The new day had dawned when I woke up.  I could see greenish water, white shorelines and palm trees.  It looked like we were rowing in a tourist brochure.


That morning we rowed in to the bay where the finish and Port St. Charles was.  The harbormaster came out in a boat, and went back to the marina, then returned again.  When the boat was 50 meters from us, I saw four heads peeked up over the side of the boat along with a big Swedish flag that was flying out in the wind.  It was my wife Mary, our sons Isak and Zakarias, and Mary’s brother John.  Not even someone who has ever won a Nobel prize in literature could describe such an experience with ordinary or extraordinary words, so I will not try to do that either.


After 5400 kilometers of rowing during 95 days, 5 hours and 33 minutes, Niclas and I could finally walk on land again.  Or could I not?  The concrete pier, the marble floor in the custom’s building, asphalt, grass and everything else seemed to be moving beneath my feet.  Niclas made the adjustment seemingly without any problem.  He even performed a show with Cossack dancing shortly after we stepped out of the boat.  Later that evening I fell in to a hedge when John and I went for a walk.  It seemed like my nervous system had to readjust to normal conditions again. 

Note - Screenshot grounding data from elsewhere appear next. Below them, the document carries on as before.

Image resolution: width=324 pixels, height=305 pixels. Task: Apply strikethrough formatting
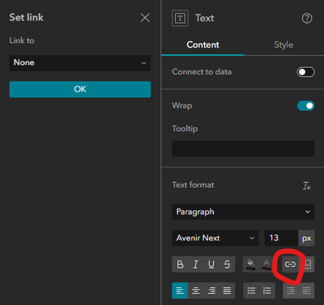point(227,265)
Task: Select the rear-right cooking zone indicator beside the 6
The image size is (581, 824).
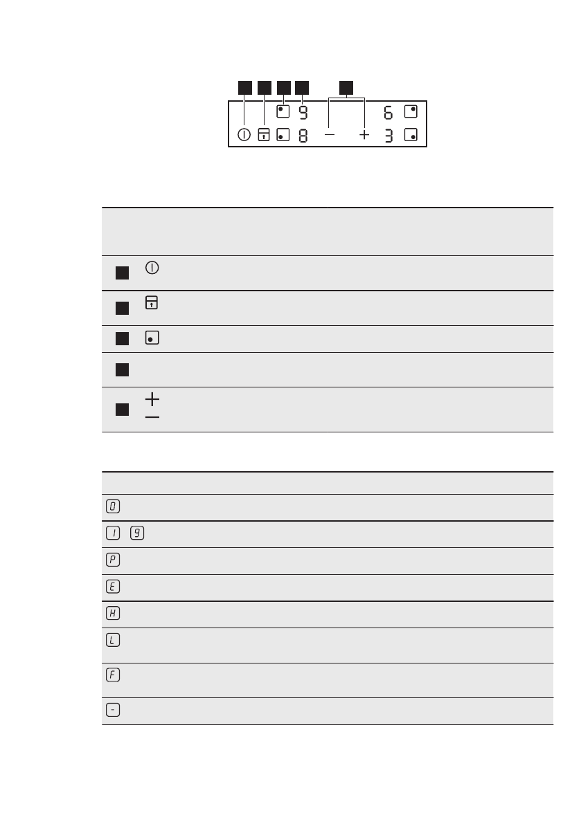Action: pyautogui.click(x=411, y=111)
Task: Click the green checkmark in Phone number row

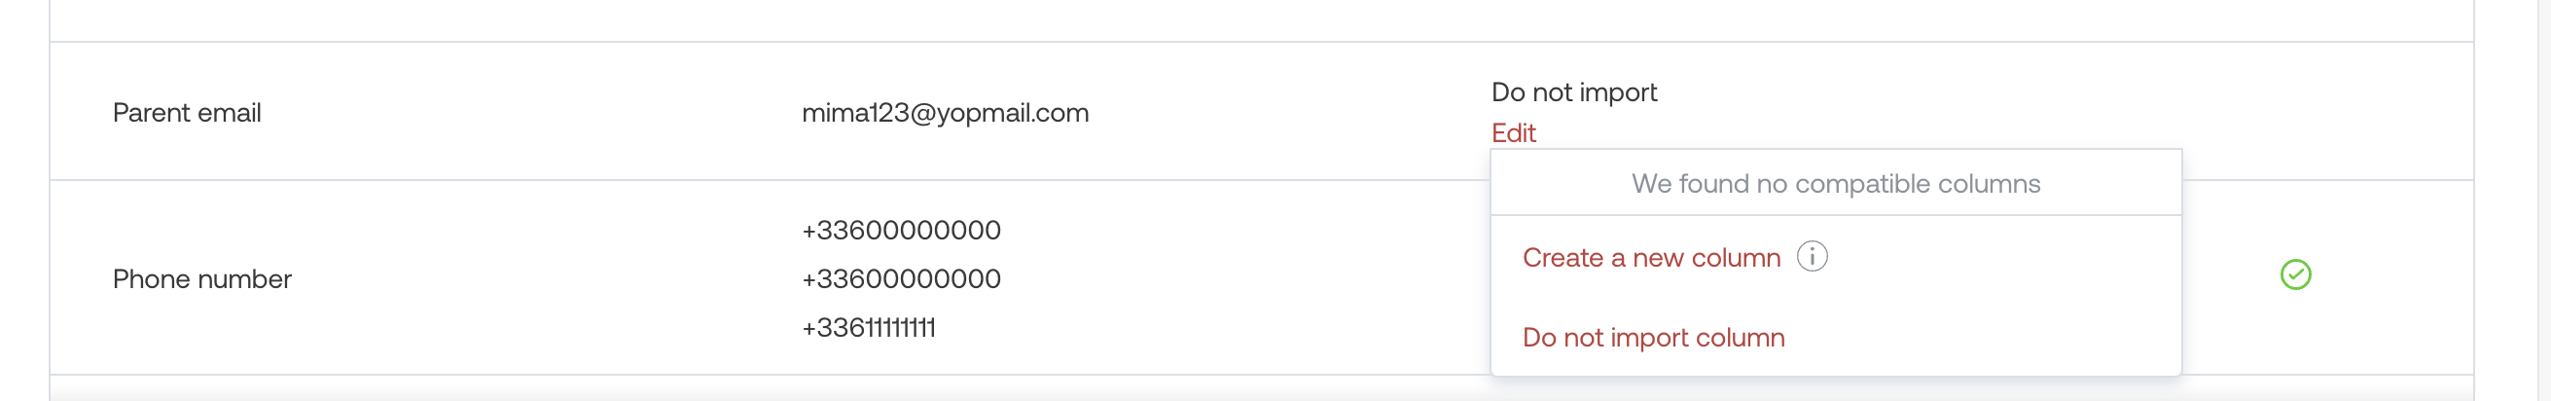Action: click(2295, 274)
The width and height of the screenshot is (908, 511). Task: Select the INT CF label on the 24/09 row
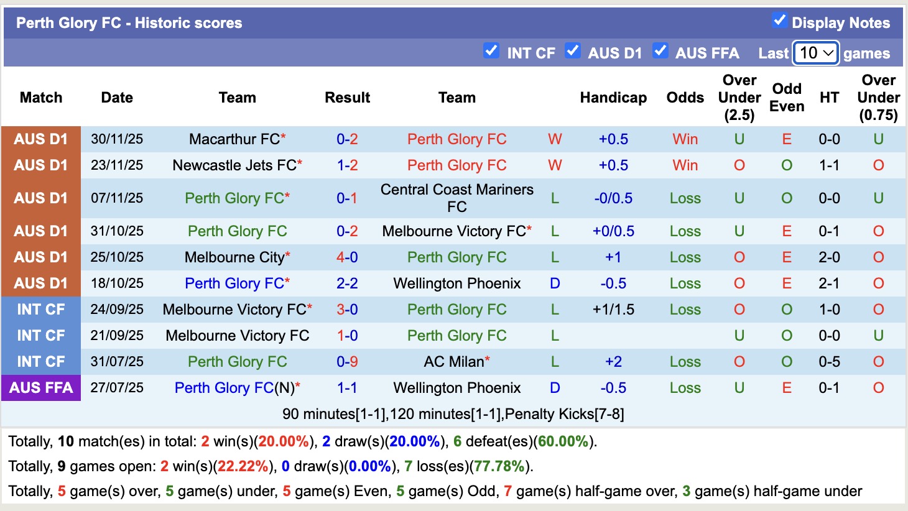click(41, 309)

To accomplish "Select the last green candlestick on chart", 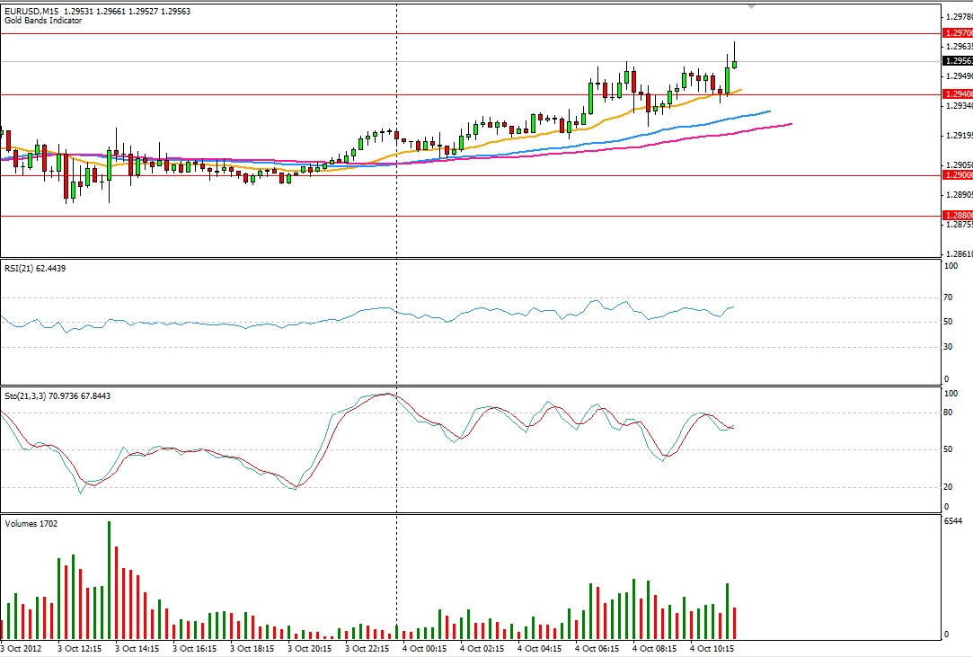I will (x=734, y=63).
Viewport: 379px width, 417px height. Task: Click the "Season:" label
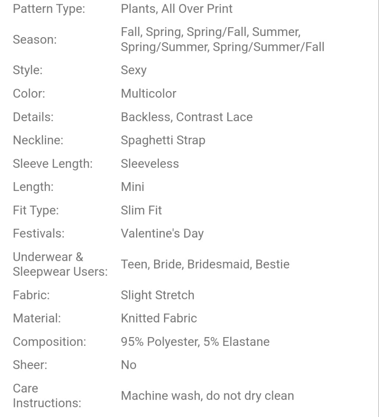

An incredible sense of euphoric happiness and deep gratitude filled my emotions.  Little everyday things like being with my family, taking a shower, sitting at a table eating cooked food, etc, were sensations that generated sincere joy.  All of these things were a part of every day life just some months earlier, yet was taken for granted that the family, shower, and the food should always be there.


I am convinced that rowing across an ocean would do many people a lot of good.  Life changing tempo out there and all those experiences will be memories for life.  It was apparent that my wife understood the value of my adventure, because just a few days after I had stepped out of the boat she looked me in the eyes and declared that she definitely wants us to row together the next time they have this race.  I replied without hesitation that I also want to do that.

“We can name the boat Loveboat or Loving it, “ said Mary and I agreed that she had come up with a great idea.


It seems like I have not yet totally returned emotionally to the land.  But again, I wonder why I should want to do that?